[Task directions]: Your task is to copy every entry exactly.
*** Opening of Materials provided ***
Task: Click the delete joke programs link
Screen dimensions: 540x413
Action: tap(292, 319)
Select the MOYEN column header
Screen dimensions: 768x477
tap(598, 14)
*** Close of Materials provided ***
[Answer to the problem]:
Task: Click the delete joke programs link
Screen dimensions: 540x413
Action: tap(292, 319)
Select the MOYEN column header
Screen dimensions: 768x477
tap(598, 14)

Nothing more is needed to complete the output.